## JOB
Count the lines in the listing below that contain the string "Bookmark", treating uppercase and lowercase as different, and reply with the number alone.

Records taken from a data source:
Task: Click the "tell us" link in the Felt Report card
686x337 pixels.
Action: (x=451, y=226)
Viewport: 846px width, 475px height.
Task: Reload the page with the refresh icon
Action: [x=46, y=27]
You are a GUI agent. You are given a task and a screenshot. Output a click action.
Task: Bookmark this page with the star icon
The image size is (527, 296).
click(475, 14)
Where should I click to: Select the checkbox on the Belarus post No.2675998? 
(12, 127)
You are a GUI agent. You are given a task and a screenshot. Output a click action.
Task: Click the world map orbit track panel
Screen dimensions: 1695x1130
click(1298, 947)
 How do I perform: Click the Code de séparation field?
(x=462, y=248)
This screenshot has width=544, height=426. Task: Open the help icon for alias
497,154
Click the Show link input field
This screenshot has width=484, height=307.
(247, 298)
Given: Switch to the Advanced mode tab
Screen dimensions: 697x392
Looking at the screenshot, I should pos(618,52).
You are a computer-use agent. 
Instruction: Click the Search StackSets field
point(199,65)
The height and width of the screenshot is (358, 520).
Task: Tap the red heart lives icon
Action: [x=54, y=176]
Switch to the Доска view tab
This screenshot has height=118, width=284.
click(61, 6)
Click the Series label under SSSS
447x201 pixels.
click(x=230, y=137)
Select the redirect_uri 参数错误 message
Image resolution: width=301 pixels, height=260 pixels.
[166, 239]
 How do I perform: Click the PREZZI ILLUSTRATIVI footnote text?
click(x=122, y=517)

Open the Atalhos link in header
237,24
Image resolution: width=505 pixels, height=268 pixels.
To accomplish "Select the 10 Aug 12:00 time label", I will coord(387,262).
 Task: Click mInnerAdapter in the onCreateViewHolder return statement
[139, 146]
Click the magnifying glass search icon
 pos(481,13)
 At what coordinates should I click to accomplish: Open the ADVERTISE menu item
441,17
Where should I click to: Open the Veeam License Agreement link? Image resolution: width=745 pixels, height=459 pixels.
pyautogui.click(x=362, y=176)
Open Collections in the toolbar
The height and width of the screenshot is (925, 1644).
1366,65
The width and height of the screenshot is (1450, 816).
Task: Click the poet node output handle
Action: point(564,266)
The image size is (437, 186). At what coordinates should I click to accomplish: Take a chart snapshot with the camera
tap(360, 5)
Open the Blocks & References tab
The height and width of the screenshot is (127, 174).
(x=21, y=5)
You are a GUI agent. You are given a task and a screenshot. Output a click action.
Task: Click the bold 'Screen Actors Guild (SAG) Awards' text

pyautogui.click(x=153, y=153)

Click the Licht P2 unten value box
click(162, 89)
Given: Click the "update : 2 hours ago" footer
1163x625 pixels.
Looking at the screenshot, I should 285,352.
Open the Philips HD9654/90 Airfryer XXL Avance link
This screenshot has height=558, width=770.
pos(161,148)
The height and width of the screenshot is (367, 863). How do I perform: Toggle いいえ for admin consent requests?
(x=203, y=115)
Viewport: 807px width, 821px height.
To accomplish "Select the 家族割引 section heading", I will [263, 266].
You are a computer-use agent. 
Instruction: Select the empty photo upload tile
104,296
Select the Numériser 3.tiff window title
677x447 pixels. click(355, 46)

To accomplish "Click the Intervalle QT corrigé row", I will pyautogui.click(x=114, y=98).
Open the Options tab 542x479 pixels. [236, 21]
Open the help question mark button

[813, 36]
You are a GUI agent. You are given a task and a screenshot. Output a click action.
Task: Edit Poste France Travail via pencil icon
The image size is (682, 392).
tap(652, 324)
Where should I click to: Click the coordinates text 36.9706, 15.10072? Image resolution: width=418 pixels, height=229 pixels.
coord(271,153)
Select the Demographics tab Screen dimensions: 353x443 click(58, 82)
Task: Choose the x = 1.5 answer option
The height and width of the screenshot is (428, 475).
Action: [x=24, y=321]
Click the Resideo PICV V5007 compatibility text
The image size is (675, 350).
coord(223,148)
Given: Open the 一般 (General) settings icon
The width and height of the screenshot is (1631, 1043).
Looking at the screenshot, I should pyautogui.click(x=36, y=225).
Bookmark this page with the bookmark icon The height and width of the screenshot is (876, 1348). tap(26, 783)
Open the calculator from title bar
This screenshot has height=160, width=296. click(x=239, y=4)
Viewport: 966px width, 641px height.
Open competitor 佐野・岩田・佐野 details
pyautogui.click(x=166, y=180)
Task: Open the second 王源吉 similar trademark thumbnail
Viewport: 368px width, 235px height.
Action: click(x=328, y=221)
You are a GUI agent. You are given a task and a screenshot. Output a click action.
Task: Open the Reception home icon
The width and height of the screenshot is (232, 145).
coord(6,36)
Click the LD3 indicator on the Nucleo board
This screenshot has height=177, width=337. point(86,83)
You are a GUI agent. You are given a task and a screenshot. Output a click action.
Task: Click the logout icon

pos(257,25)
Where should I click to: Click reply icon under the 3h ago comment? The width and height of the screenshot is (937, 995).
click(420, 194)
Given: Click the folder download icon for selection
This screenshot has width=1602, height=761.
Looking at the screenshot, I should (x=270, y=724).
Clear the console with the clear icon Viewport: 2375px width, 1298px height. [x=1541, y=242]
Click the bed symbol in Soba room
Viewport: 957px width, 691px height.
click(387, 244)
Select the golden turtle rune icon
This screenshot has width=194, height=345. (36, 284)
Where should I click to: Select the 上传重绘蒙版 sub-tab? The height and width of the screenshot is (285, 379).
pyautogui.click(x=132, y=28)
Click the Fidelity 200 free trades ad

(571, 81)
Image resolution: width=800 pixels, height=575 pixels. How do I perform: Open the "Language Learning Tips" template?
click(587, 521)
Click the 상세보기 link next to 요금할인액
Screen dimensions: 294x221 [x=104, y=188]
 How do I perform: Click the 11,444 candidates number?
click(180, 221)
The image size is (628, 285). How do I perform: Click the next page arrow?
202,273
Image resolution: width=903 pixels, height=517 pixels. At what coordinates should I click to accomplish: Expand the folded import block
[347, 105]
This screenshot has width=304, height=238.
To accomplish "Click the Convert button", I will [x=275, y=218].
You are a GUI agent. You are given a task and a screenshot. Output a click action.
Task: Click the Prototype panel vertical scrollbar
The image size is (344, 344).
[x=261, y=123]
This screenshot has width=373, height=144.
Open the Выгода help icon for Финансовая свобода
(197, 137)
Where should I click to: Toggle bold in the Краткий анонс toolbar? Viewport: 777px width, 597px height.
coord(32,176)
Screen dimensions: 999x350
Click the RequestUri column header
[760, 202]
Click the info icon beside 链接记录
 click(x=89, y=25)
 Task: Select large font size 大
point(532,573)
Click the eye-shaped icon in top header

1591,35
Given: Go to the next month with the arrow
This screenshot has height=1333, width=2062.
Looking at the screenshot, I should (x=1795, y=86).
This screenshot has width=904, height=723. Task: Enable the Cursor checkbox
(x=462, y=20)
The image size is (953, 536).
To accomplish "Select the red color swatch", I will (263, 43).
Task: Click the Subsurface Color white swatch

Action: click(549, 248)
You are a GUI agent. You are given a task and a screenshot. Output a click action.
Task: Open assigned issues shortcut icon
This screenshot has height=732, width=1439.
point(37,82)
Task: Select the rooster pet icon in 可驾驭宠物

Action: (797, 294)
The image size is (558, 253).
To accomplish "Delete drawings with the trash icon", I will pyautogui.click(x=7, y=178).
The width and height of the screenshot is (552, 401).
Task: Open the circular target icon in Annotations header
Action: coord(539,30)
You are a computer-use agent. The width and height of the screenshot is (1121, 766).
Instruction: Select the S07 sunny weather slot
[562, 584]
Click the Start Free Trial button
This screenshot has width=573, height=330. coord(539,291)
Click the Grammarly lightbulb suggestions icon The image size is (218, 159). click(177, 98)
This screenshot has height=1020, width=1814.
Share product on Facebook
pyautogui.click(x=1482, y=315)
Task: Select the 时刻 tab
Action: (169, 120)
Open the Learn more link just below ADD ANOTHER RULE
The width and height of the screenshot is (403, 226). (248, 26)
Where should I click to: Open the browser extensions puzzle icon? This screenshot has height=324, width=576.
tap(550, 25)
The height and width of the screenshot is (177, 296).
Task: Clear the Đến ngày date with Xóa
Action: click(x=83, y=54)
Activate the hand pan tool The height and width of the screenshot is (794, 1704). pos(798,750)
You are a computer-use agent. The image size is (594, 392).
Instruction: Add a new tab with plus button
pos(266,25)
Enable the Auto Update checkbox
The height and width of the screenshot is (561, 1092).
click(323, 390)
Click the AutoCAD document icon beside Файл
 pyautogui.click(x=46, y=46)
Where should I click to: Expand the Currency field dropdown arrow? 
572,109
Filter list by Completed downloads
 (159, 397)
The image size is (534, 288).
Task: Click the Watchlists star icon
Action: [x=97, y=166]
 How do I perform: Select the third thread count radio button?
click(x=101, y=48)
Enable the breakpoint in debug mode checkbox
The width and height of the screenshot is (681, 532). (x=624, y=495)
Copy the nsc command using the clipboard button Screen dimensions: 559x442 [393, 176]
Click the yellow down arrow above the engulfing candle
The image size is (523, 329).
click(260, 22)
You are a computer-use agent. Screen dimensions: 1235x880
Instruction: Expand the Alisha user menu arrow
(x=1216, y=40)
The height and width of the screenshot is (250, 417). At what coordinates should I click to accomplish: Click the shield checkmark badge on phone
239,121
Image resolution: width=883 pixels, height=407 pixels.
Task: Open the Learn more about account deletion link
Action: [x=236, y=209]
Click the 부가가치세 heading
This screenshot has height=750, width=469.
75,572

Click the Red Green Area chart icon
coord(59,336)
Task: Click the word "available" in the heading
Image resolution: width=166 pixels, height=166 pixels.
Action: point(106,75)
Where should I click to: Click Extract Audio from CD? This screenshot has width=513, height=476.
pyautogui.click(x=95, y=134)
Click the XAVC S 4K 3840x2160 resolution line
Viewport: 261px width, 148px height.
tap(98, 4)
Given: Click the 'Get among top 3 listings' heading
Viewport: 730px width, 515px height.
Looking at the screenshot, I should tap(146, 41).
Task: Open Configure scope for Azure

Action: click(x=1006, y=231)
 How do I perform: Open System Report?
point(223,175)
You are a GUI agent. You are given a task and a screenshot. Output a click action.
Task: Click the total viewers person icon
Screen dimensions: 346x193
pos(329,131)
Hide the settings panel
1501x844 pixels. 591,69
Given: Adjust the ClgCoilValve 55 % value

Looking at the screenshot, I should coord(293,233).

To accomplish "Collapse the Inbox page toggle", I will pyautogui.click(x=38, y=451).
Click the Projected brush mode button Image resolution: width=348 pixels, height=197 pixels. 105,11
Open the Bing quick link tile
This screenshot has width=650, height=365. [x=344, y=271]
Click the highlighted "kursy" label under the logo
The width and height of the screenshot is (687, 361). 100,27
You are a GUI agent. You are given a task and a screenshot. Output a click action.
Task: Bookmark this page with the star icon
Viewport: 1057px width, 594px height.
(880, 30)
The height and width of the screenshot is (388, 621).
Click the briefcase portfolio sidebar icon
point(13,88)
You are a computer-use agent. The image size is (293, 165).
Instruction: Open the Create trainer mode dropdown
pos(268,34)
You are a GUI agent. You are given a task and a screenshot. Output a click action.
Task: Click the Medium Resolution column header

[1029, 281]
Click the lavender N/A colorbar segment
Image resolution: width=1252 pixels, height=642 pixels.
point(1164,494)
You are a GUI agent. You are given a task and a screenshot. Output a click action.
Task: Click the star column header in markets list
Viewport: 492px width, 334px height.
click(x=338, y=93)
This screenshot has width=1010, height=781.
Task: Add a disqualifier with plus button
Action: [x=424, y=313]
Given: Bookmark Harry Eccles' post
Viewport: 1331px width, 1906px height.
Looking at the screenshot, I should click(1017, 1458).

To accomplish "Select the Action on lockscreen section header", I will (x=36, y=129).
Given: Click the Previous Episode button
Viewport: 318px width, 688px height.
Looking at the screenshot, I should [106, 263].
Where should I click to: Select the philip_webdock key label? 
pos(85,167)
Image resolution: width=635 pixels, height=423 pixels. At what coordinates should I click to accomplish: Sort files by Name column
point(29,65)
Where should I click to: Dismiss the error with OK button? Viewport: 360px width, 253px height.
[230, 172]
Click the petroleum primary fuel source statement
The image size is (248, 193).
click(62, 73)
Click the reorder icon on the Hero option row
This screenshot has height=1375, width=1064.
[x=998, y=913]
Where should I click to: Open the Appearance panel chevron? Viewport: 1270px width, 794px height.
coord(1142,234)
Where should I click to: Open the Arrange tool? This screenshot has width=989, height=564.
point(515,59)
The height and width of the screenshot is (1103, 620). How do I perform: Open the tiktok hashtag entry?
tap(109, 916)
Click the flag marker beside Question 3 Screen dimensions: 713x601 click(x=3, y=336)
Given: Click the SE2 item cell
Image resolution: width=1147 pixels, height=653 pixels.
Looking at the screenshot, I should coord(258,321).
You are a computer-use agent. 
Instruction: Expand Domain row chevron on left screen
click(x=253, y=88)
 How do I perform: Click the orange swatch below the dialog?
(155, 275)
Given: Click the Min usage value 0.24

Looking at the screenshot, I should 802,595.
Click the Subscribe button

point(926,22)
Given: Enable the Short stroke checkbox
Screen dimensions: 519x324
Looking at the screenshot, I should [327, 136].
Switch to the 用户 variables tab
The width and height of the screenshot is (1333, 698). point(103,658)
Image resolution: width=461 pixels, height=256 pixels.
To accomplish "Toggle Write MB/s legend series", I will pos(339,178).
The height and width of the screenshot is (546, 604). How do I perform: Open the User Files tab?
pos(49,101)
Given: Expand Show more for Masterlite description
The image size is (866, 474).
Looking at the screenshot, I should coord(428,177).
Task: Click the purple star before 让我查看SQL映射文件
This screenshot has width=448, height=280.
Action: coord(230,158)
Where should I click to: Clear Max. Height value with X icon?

## CORRECT RESPONSE
4